3. Juli 2014

Raum & Klang


Auf Instagram (Ziehharmonie) bin ich vor einigen Tagen auf eine schöne Challenge gestoßen. Bei den sogenannten mafflumomenten (@evamafflu) geht es diesen Monat um die Julijuwelen. Die heutige Aufgabe "Raum". Na schön, dachte ich mir. Was nimmt man dazu denn auf? Einen Lieblingsraum der Wohnung? Einen Freiraum in der Natur? Wie eng muss man den Begriff "Raum" denn sehen? 
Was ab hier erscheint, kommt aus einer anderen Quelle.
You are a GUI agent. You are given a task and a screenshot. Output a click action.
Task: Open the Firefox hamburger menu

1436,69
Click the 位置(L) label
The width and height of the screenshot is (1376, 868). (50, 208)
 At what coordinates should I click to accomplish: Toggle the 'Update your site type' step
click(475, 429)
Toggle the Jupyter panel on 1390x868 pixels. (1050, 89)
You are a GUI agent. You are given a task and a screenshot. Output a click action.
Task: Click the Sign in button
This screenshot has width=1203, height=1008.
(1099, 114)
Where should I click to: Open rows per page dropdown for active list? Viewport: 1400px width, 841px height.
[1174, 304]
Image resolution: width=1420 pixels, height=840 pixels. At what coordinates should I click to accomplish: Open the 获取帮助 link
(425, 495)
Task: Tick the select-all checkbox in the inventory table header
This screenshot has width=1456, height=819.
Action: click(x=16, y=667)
Heute morgen habe ich Klavier gespielt. Das tue ich jeden Tag. Nicht etwa, weil ich übe oder weil ich etwas lernen möchte. Ich spiele, um mir Luft zu machen. Ich spiele traurige Lieder, um negative Gefühle zu bündeln. Ich spiele kraftvolle Lieder, um mir neuen Mut zu machen. Ich spiele fröhliche Lieder, um meiner guten Laune Ausdruck zu verschaffen. Von allen unbelebten Dingen dieser Welt ist mein Klavier mir das wichtigste.

Und dann kam mir der Gedanke: Ein Innenraum ist ebenfalls ein Raum. Und so nahm ich das obige Bild auf mit der Bildunterschrift:

Der Innenraum meines Klaviers,
in dem die Töne produziert werden,
die ich mit meinen Händen
 und meinem Herz hervorbringe. 

Ich bin mir nicht sicher, ob man das auch versteht, wenn man kein Instrument spielt. Und ich bin mir auch nicht sicher, ob man es versteht, wenn man denn eines spielt. Für mich ist mein Klavier ein Freund, der nicht atmet und trotzdem singt. In dem kein Herz schlägt und doch bringt er Gefühle zum Tragen.